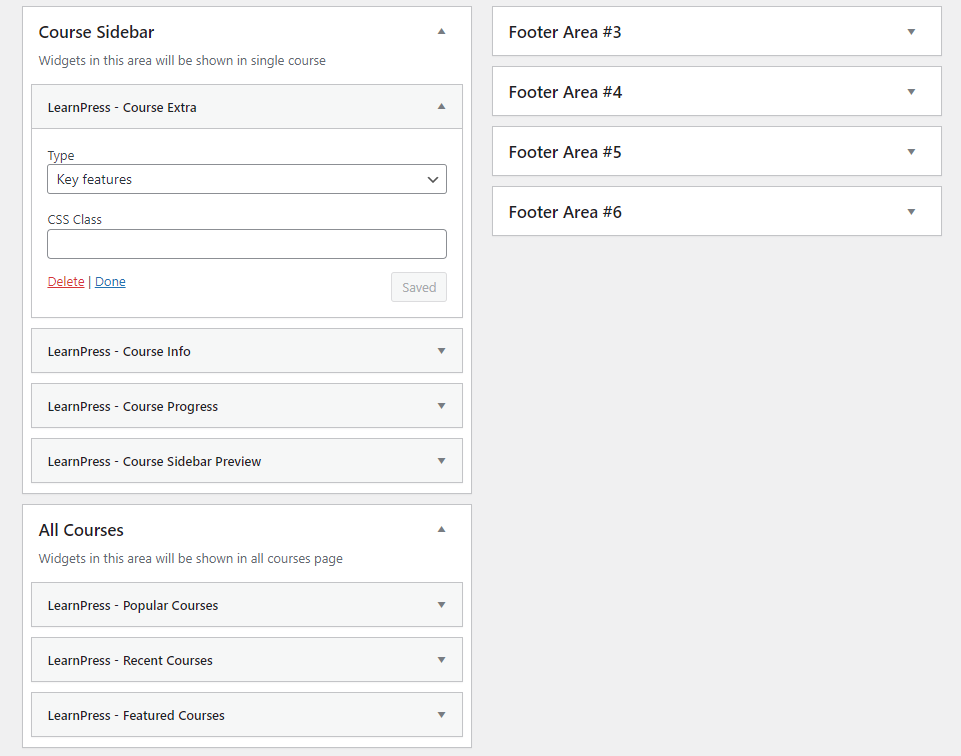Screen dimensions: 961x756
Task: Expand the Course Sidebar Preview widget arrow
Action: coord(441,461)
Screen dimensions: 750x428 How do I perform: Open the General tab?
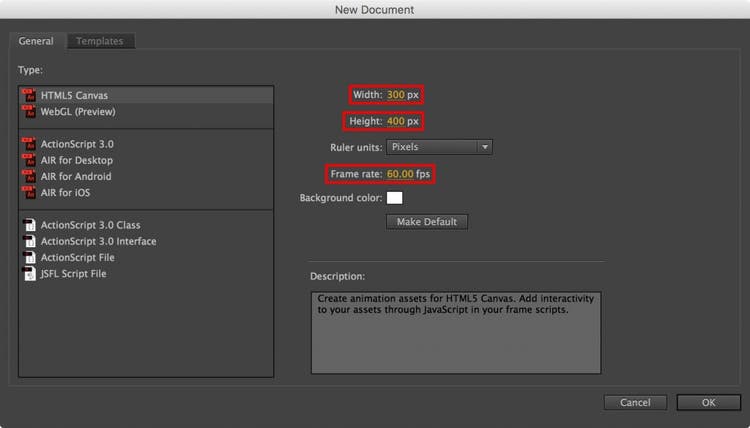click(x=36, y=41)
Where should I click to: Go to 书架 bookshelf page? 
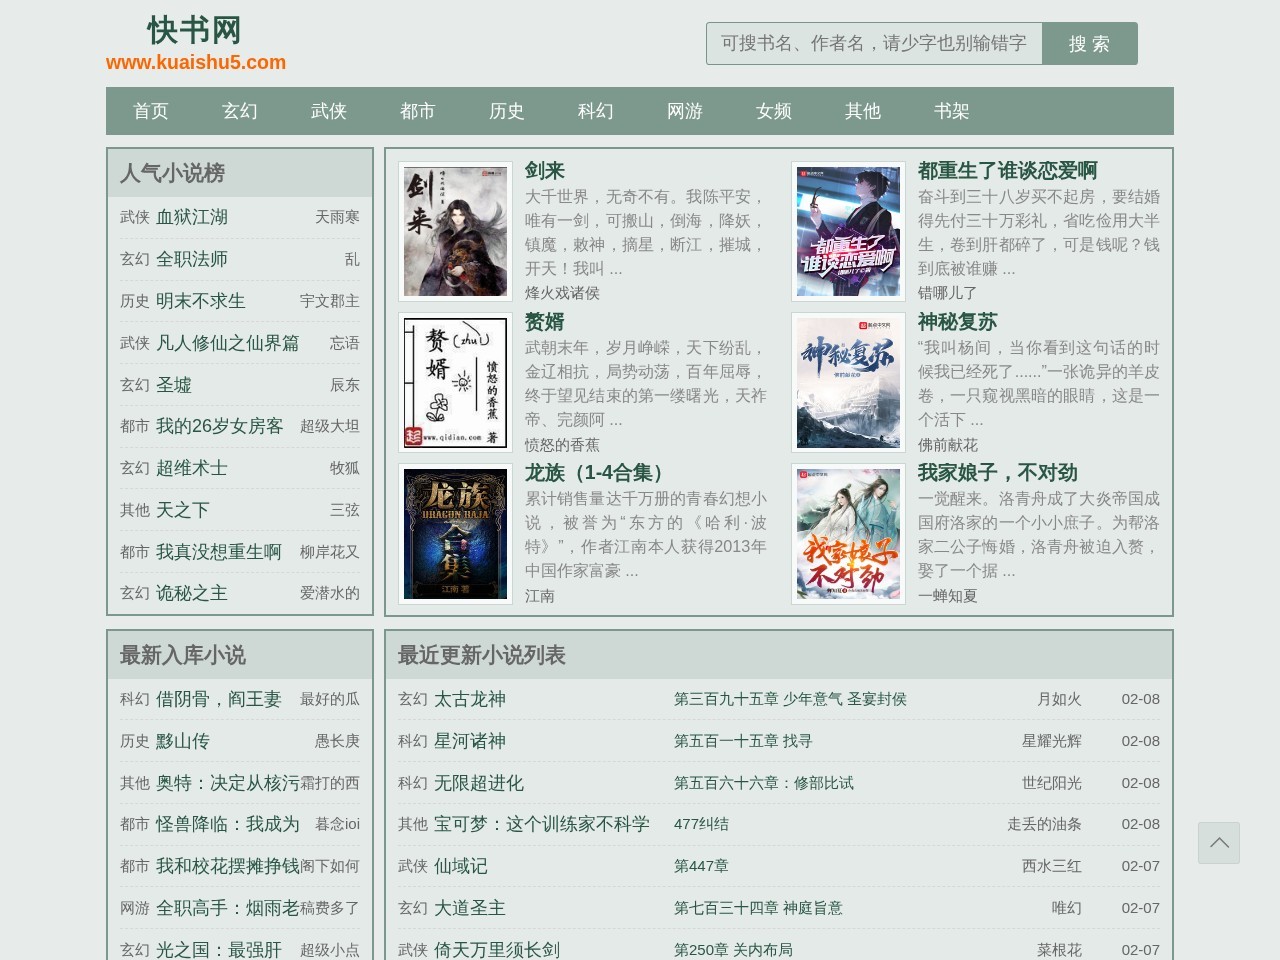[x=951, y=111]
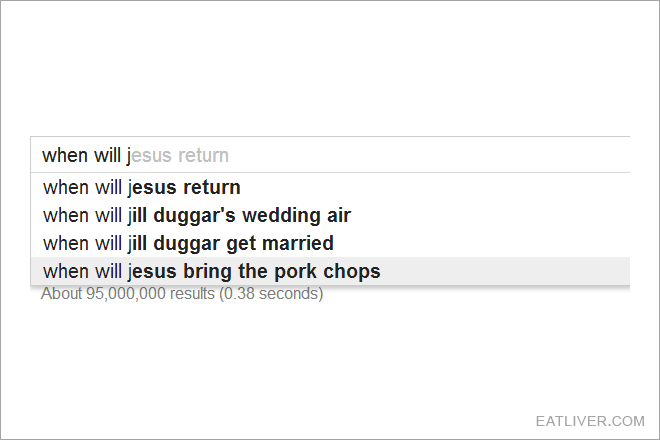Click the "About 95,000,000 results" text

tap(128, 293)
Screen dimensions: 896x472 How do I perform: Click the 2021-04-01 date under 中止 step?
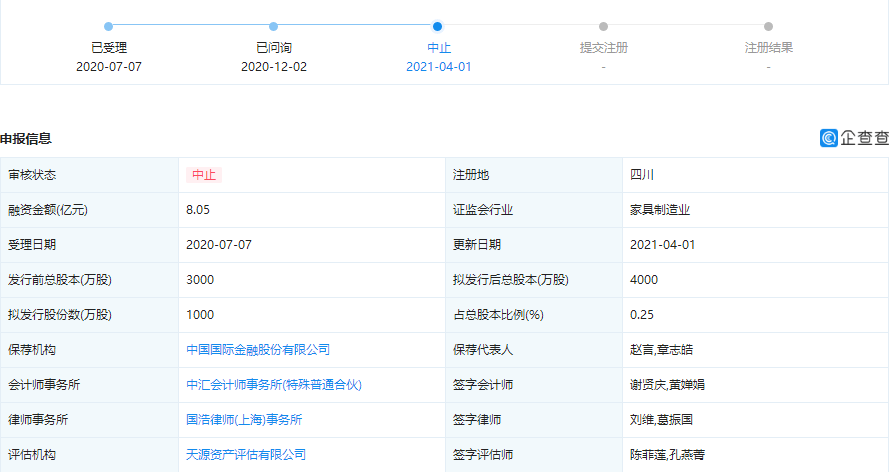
* * *
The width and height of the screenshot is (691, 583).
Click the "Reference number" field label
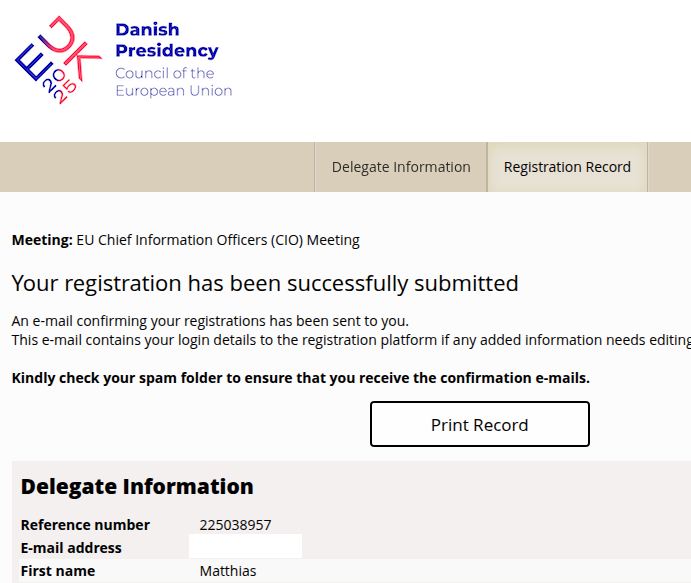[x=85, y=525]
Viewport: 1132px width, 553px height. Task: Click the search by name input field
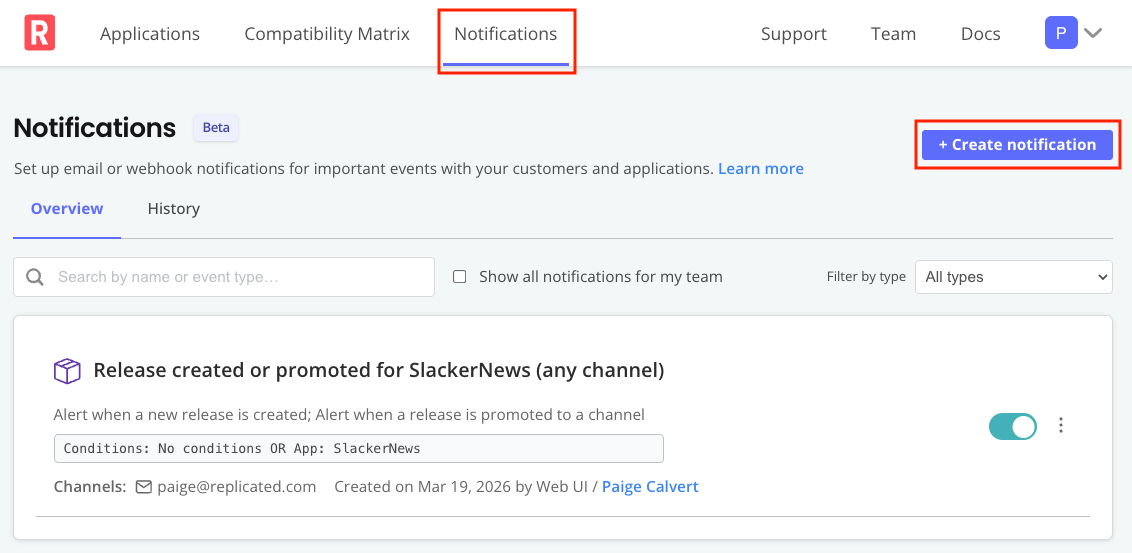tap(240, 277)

> [THE PROBLEM] When you reach the line holding "Where should I" in the listing above, begin retyping exactly, and stop once the line holding "Screen dimensions: 896x472" is done; pictures stay out.

> [OUTPUT OF THE EXERCISE]
Where should I click to: Go to 书架 bookshelf page? 
[x=951, y=111]
Click the "About 95,000,000 results" text

tap(128, 293)
Screen dimensions: 896x472 How do I perform: Click the 2021-04-01 date under 中止 step?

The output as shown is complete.